Given exercise:
Answer these questions using the book description below:
(a) What does the odor chemist explain?
(b) What kind of writer is Elizabeth Royte?
(c) Where will the garbage we create always be with us unless we undertake radical change?

Supplied passage:

Into our trash cans go dead batteries, dirty diapers, bygone burritos, broken toys, tattered socks, eight-track cassettes, scratched CDs, banana peels.... But where do these things go next? In a country that consumes and then casts off more and more, what actually happens to the things we throw away? Garbage Land, science writer Elizabeth Royte leads us on the wild adventure that begins once our trash hits the bottom of the can. Along the way, we meet an odor chemist who explains why trash smells so bad; garbage fairies and recycling gurus; neighbors of massive waste dumps; CEOs making fortunes by encouraging waste or encouraging recycling -- often both at the same time; scientists trying to revive our most polluted places; fertilizer fanatics and adventurers who kayak amid sewage; paper people, steel people, aluminum people, plastic people, and even a guy who swears by recycling human waste. With a wink and a nod and a tightly clasped nose, Royte takes us on a bizarre cultural tour through slime, stench, and heat -- in other words, through the back end of our ever more super-sized lifestyles. By showing us what happens to the things we've "disposed of," Royte reminds us that our decisions about consumption and waste have a very real impact -- and that unless we undertake radical change, the garbage we create will always be with us: in the air we breathe, the water we drink, and the food we consume.

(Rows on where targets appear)

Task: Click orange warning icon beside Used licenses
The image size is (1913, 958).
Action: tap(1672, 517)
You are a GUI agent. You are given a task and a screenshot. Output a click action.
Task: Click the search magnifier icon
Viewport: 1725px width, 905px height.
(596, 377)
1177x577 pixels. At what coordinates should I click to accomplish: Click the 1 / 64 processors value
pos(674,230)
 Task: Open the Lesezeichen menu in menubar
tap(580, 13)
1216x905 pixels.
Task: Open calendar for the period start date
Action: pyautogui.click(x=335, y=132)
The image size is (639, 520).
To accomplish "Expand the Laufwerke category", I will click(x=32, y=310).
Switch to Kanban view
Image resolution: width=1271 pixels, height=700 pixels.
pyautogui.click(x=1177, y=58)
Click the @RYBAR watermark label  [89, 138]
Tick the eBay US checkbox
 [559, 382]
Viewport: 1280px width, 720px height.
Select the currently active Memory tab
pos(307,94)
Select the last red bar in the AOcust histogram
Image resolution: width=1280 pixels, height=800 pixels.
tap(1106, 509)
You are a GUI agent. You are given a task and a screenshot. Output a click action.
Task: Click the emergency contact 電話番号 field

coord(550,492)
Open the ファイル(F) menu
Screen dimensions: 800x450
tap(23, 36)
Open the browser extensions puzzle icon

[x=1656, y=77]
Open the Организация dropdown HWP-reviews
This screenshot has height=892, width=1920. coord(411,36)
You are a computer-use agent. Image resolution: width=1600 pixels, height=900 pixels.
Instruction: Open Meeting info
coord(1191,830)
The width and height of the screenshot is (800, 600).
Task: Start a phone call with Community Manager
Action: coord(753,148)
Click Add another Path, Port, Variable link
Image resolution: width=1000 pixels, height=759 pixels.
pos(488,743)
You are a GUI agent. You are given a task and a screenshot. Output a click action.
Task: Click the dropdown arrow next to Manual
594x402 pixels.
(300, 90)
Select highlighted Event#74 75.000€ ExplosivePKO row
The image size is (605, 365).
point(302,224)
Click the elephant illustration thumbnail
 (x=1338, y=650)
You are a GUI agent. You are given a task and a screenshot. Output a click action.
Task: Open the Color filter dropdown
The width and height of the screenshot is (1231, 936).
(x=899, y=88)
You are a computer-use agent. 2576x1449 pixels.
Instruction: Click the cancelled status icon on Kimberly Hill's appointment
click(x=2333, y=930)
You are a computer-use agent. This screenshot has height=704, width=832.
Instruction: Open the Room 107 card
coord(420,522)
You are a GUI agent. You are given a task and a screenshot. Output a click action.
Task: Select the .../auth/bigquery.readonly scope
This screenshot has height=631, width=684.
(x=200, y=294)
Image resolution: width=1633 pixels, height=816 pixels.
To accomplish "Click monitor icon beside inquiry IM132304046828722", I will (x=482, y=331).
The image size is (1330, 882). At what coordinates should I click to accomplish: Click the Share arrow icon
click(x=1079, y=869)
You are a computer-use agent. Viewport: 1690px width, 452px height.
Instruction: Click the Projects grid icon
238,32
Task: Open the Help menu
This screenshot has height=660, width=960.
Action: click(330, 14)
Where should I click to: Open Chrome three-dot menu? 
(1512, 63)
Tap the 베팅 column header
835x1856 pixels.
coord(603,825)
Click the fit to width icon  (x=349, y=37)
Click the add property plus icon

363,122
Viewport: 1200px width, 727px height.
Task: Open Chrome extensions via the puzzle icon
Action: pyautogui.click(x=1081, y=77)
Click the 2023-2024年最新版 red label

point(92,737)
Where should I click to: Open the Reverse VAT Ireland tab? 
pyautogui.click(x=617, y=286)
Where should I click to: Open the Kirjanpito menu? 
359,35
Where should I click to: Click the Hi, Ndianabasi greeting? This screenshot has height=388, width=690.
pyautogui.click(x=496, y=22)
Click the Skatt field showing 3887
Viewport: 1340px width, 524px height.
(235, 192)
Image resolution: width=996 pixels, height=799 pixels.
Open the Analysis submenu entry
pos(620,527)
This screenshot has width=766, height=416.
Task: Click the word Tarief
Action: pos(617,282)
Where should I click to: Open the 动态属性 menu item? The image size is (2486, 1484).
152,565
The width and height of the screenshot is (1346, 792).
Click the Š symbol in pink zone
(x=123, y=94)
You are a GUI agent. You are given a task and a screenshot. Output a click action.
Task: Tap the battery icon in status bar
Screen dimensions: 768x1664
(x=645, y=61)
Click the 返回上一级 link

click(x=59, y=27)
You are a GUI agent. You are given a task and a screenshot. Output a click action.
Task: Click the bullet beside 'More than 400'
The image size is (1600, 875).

Solution to the problem:
(a) Why trash smells so bad.
(b) A science writer.
(c) In the air we breathe, the water we drink, and the food we consume.